#### Requirement:
Write out the entries below once more, exactly, with the pictures left out.

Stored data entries
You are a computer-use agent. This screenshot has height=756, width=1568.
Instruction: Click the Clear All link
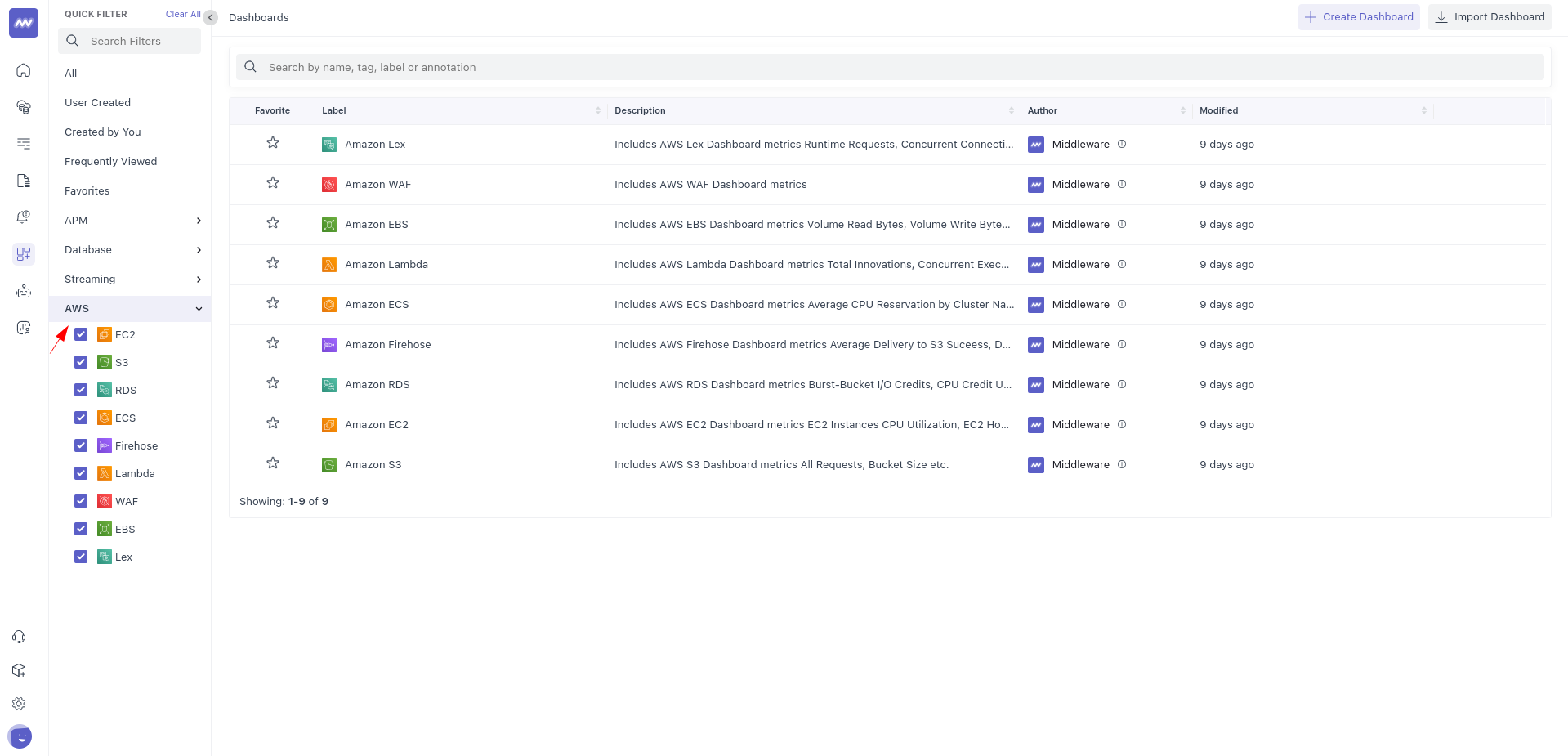point(182,14)
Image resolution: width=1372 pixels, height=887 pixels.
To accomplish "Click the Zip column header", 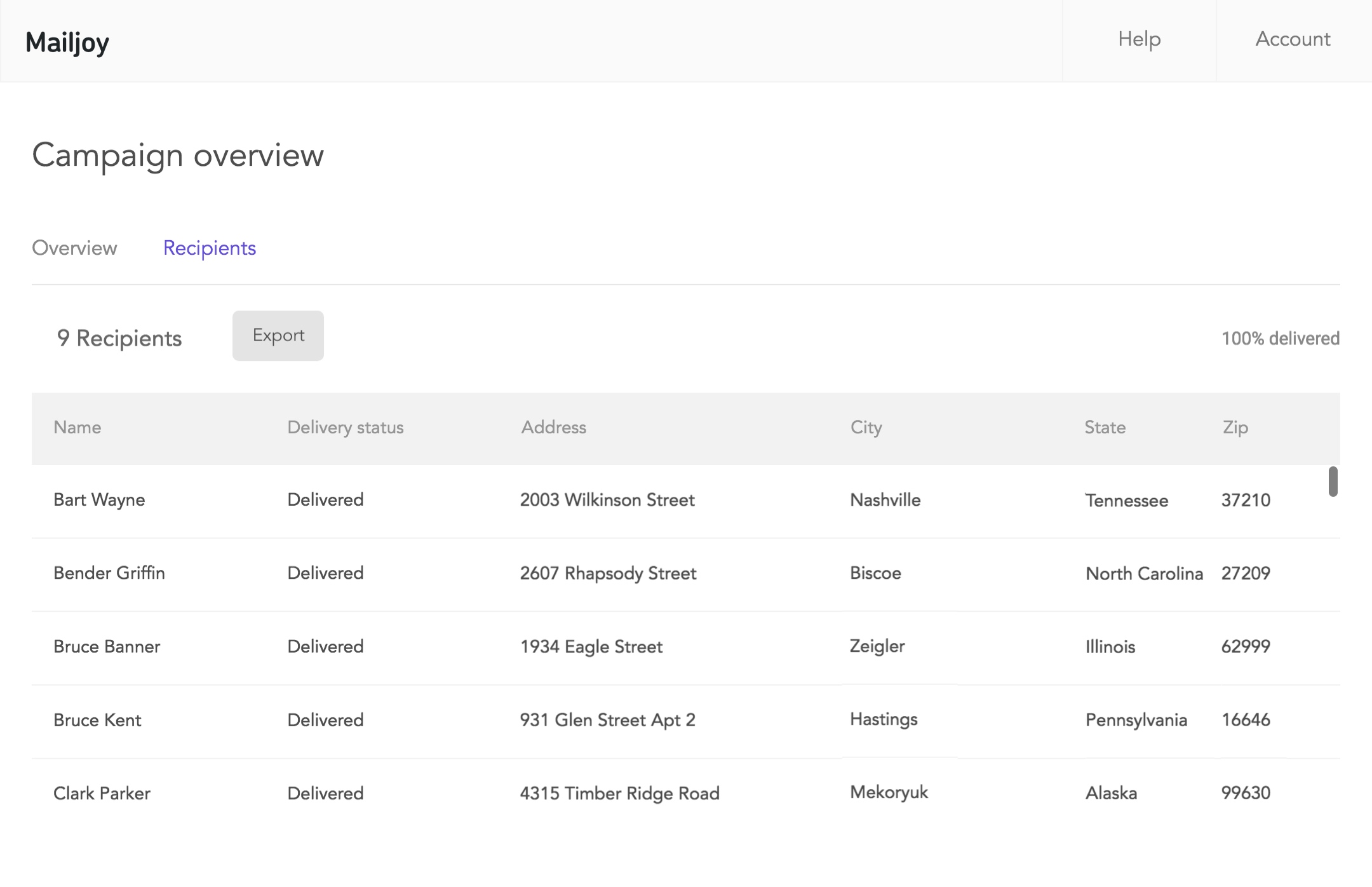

#### Response to the task:
You are a computer-use agent. This screenshot has height=756, width=1568.
Instruction: Click the Clear All link
point(182,14)
Image resolution: width=1372 pixels, height=887 pixels.
To accomplish "Click the Zip column header", 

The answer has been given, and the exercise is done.